When it transpired that the tree on my balcony was full of cherries (and not ‘baby nectarine buds’ as I had believed) I knew pavlova was the order of the day. I’ve wanted to make a festive berry pavlova in time for Christmas for about 5 years in a row now. Turns out I’m as organised as I am knowledgeable about fruit frees (I knew this before the cherry incident, though.) This pavlova is based on the one in my first cookbook, with a few tiny tweaks to switch things up. The curd is inspired by the dairy free lemon curd in the book, which in turn inspired my lime curd tart. Speaking of curd: it is completely lactose free and waste free by design. I use coconut oil in all my curd recipes because it think it allows the clean acidity of the citrus and berries to shine through. It doesn’t remotely taste of coconut, just of a tangy, bright and flavourful curd.
WASTE FREE, LACTOSE FREE RASPBERRY YOLK CURDThe thing that stops me from making pavlova more often is how many egg yolks I have lurking around my freezer at the end. As we all know, the freezer can often be where leftovers generally go to get forgotten and eventually binned. With that in mind, I decided to develop a curd recipe using the egg yolks from the pavlova. In keeping with the berry theme, I decided to make a raspberry yolk curd. It’s bright, flavourful and tangy without being overbearing. I wanted it to be sweet but tart in order to play off the sweetness of the pavlova.
Curd notes, tips and tricks
- You can use fresh or frozen raspberries for this curd. I didn’t cook or strain the frozen raspberries prior to use and I found the curds to be the practically the same consistency.
- One thing I did notice in using fresh and frozen raspberries was that the frozen raspberry version had a deeper, nicer colour. I’m unsure if that was just the batch of raspberries or whether it’s something more, but I personally preferred the frozen raspberry version.
- If you’re using frozen raspberries, don’t add the egg yolks until the raspberries have totally melted. They tend to solidify the coconut oil as they’re melting, and I daresay the temperature changes wouldn’t be ideal for the egg yolks. So, add them last.
- You can sieve the raspberry seeds from the finished curd for a smooth finish, if you like. I have to say, I prefer the strained version here. That said, if you’re dedicated to the no waste side of this recipe, use the seeds in your smoothies for the next few days if you strain them.
- Just a pinch of salt brings out flavour complexity and is well worth it, I promise.
- Ideally, make the curd the night before (same with the pav, really). This gives it time to set up nice and firmly.
- If you accidentally ruin an egg white, you can add that extra yolk to the curd with no ill effects.
- Needless to say, you don’t need to make the pav to make the curd! It’s delicious on it’s on or with berries and fruit.
INGREDIENT NOTES FOR THE RASPBERRY YOLK CURD
- As we’ve discussed, you can use either fresh or frozen raspberries for this curd. I think frozen actually create a slightly nicer colour and taste, but both work.
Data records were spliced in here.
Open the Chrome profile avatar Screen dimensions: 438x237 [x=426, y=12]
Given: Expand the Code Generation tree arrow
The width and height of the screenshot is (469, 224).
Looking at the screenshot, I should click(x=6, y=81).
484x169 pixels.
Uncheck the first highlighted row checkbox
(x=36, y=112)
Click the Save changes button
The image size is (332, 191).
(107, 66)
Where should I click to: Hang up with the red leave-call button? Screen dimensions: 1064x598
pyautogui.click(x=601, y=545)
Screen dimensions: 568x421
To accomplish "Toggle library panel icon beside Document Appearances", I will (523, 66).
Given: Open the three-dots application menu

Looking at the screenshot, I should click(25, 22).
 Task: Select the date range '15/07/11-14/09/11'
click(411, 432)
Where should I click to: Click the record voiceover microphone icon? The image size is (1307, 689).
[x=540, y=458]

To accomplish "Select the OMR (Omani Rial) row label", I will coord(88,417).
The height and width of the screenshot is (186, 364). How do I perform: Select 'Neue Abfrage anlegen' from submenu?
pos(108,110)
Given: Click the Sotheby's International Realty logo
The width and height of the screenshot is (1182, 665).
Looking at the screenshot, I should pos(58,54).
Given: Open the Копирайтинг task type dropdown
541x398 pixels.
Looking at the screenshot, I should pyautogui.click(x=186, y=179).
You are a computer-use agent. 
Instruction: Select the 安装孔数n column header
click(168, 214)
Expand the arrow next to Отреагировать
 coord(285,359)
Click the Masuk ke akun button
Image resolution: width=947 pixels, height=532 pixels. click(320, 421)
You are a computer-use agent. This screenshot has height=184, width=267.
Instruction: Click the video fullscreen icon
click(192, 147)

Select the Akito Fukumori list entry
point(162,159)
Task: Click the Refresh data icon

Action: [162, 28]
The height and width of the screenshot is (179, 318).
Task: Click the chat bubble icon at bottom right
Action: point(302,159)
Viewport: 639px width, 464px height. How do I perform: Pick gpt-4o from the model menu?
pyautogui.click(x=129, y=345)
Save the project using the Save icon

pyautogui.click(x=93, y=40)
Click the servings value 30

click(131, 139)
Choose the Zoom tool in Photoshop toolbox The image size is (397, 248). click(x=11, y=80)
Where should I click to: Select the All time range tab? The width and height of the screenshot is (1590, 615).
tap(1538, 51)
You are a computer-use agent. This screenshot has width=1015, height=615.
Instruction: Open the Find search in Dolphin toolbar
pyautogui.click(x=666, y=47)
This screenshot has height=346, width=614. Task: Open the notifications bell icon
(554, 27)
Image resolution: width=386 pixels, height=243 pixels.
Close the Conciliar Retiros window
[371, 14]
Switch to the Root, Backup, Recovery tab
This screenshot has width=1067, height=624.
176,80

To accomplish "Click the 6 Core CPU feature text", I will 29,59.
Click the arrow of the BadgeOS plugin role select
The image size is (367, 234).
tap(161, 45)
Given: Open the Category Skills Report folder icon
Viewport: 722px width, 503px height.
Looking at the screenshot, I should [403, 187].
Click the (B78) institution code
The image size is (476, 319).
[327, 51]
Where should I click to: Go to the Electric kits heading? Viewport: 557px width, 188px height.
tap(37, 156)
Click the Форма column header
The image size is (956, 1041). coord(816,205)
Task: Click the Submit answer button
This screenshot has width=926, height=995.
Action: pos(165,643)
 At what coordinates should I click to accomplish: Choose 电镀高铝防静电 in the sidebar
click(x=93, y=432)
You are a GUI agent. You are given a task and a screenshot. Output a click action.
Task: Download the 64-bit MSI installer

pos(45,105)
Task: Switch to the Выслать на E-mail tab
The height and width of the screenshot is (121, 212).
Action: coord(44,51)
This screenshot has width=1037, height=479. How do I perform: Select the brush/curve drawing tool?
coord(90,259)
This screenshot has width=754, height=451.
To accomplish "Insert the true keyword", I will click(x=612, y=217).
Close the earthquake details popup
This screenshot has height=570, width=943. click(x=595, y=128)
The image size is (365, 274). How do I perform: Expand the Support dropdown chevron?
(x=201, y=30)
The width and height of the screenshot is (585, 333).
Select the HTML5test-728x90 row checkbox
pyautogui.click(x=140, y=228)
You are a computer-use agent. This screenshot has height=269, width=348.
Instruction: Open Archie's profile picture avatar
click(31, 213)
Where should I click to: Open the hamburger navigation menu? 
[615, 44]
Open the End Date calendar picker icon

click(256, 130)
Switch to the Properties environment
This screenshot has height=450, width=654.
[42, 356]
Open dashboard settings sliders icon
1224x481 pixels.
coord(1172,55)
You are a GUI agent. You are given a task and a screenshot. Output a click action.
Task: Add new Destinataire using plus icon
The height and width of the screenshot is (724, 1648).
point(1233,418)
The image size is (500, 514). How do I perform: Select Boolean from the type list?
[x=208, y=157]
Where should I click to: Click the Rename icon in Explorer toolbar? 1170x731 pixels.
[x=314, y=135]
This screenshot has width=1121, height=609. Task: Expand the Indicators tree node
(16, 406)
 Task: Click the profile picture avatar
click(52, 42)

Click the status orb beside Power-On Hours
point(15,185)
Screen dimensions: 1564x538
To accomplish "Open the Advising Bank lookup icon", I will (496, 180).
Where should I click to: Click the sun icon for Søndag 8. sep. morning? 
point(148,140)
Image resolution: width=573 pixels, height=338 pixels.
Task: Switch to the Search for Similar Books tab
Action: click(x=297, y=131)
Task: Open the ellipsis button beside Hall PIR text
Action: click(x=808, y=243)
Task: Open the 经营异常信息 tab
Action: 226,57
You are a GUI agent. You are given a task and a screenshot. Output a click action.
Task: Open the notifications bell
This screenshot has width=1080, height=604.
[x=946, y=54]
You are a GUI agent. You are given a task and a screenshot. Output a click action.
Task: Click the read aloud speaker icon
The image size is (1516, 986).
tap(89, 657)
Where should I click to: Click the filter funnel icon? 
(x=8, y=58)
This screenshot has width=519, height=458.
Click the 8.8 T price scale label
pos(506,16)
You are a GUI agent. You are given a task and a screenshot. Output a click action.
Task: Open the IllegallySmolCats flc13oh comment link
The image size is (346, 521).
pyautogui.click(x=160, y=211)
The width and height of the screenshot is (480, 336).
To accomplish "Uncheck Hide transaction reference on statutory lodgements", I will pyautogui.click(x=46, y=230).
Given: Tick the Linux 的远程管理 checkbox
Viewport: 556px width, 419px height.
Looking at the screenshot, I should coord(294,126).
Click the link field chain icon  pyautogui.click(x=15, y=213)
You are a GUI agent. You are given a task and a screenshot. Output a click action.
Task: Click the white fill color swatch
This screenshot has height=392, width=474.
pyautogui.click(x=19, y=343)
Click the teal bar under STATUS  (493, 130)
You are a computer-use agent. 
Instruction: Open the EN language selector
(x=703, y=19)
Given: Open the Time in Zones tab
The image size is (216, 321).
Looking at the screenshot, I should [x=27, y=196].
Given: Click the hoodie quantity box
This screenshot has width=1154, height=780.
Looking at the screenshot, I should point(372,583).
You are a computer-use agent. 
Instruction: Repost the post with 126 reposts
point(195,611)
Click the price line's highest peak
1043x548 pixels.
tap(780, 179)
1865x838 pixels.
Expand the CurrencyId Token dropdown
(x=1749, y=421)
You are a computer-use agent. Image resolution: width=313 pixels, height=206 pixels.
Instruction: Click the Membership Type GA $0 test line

- Again, if you happen to mess up an egg, you can add that extra yolk into the curd with no ill effects. This doesn’t apply if you’ve broken like 4+ eggs, though. Just a sneaky extra (or maybe two).
- Raspberries can vary in their tartness, it goes without saying. If you find your curd is too tart, add a little extra sugar and continue cooking it. If it is too sweet, add a little extra lemon juice.
- You can also use the same amount of blueberries to make this curd. I recommend using frozen and cooking them with the sugar and lemon juice (mashing as you go) before adding the coconut oil and egg yolks. They take a little longer to mash than the raspberries, but the brilliant purple colour is worth it. I also recommend adding an extra tablespoon of lemon juice, as blueberries are often sweeter than raspberries.
- The curd is ready when it coats the back of a spoon. It might look runny to you (particularly the blueberry one) but it firms up to a thick custard consistency in the fridge. I promise.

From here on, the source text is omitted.